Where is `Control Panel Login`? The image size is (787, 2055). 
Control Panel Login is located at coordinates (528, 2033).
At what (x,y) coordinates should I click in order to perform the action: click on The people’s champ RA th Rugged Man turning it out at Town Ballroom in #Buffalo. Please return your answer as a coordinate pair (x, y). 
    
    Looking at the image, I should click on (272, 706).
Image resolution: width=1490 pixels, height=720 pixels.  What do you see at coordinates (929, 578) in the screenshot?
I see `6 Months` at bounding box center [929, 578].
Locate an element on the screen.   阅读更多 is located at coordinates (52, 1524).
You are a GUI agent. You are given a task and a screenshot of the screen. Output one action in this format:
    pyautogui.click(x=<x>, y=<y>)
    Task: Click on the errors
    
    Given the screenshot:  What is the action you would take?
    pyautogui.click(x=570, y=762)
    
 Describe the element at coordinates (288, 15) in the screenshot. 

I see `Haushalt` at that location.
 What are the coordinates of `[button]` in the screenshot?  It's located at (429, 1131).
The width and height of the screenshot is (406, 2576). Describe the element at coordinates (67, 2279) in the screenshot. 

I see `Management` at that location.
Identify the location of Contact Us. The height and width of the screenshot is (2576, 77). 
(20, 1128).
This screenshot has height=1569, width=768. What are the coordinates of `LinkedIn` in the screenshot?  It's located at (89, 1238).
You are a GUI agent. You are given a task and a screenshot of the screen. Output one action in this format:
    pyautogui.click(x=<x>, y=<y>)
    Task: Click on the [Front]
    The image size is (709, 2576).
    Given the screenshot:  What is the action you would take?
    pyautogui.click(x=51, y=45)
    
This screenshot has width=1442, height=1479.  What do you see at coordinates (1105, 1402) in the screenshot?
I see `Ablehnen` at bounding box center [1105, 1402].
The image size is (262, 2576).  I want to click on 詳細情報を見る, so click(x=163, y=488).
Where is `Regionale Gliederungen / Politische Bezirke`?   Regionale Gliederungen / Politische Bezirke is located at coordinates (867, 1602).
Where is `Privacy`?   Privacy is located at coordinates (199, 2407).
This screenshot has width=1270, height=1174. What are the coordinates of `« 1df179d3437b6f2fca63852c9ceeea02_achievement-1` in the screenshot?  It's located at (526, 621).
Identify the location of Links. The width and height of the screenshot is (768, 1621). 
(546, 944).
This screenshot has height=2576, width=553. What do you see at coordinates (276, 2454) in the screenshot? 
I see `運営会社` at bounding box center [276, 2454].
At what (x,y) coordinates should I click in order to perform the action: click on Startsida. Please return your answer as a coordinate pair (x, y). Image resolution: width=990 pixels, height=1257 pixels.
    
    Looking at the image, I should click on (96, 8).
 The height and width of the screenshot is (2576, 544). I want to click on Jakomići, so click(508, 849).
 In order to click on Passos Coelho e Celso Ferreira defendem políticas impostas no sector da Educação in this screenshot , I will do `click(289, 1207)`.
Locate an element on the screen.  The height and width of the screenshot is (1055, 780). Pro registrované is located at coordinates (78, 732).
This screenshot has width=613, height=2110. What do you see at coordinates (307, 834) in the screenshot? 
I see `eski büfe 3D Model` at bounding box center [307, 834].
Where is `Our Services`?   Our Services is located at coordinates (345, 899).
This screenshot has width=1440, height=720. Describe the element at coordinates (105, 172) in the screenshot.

:::::

Recast the records above as a Markdown table with two columns, Row and Line. Give each line of the records its own numbered row, and leave out the blank lines.

| Row | Line |
|---|---|
| 1 | Where is `Control Panel Login`? The image size is (787, 2055).  |
| 2 | Control Panel Login is located at coordinates (528, 2033). |
| 3 | At what (x,y) coordinates should I click in order to perform the action: click on The people’s champ RA th Rugged Man turning it out at Town Ballroom in #Buffalo. Please return your answer as a coordinate pair (x, y).  |
| 4 |     Looking at the image, I should click on (272, 706). |
| 5 | Image resolution: width=1490 pixels, height=720 pixels.  What do you see at coordinates (929, 578) in the screenshot? |
| 6 | I see `6 Months` at bounding box center [929, 578]. |
| 7 | Locate an element on the screen.   阅读更多 is located at coordinates (52, 1524). |
| 8 | You are a GUI agent. You are given a task and a screenshot of the screen. Output one action in this format: |
| 9 |     pyautogui.click(x=<x>, y=<y>) |
| 10 |     Task: Click on the errors |
| 11 |     Given the screenshot:  What is the action you would take? |
| 12 |     pyautogui.click(x=570, y=762) |
| 13 |  Describe the element at coordinates (288, 15) in the screenshot.  |
| 14 | I see `Haushalt` at that location. |
| 15 |  What are the coordinates of `[button]` in the screenshot?  It's located at (429, 1131). |
| 16 | The width and height of the screenshot is (406, 2576). Describe the element at coordinates (67, 2279) in the screenshot.  |
| 17 | I see `Management` at that location. |
| 18 | Identify the location of Contact Us. The height and width of the screenshot is (2576, 77).  |
| 19 | (20, 1128). |
| 20 | This screenshot has height=1569, width=768. What are the coordinates of `LinkedIn` in the screenshot?  It's located at (89, 1238). |
| 21 | You are a GUI agent. You are given a task and a screenshot of the screen. Output one action in this format: |
| 22 |     pyautogui.click(x=<x>, y=<y>) |
| 23 |     Task: Click on the [Front] |
| 24 |     The image size is (709, 2576). |
| 25 |     Given the screenshot:  What is the action you would take? |
| 26 |     pyautogui.click(x=51, y=45) |
| 27 | This screenshot has width=1442, height=1479.  What do you see at coordinates (1105, 1402) in the screenshot? |
| 28 | I see `Ablehnen` at bounding box center [1105, 1402]. |
| 29 | The image size is (262, 2576).  I want to click on 詳細情報を見る, so click(x=163, y=488). |
| 30 | Where is `Regionale Gliederungen / Politische Bezirke`?   Regionale Gliederungen / Politische Bezirke is located at coordinates (867, 1602). |
| 31 | Where is `Privacy`?   Privacy is located at coordinates (199, 2407). |
| 32 | This screenshot has width=1270, height=1174. What are the coordinates of `« 1df179d3437b6f2fca63852c9ceeea02_achievement-1` in the screenshot?  It's located at (526, 621). |
| 33 | Identify the location of Links. The width and height of the screenshot is (768, 1621).  |
| 34 | (546, 944). |
| 35 | This screenshot has height=2576, width=553. What do you see at coordinates (276, 2454) in the screenshot?  |
| 36 | I see `運営会社` at bounding box center [276, 2454]. |
| 37 | At what (x,y) coordinates should I click in order to perform the action: click on Startsida. Please return your answer as a coordinate pair (x, y). Image resolution: width=990 pixels, height=1257 pixels. |
| 38 |     Looking at the image, I should click on (96, 8). |
| 39 |  The height and width of the screenshot is (2576, 544). I want to click on Jakomići, so click(508, 849). |
| 40 |  In order to click on Passos Coelho e Celso Ferreira defendem políticas impostas no sector da Educação in this screenshot , I will do `click(289, 1207)`. |
| 41 | Locate an element on the screen.  The height and width of the screenshot is (1055, 780). Pro registrované is located at coordinates (78, 732). |
| 42 | This screenshot has width=613, height=2110. What do you see at coordinates (307, 834) in the screenshot?  |
| 43 | I see `eski büfe 3D Model` at bounding box center [307, 834]. |
| 44 | Where is `Our Services`?   Our Services is located at coordinates (345, 899). |
| 45 | This screenshot has width=1440, height=720. Describe the element at coordinates (105, 172) in the screenshot. |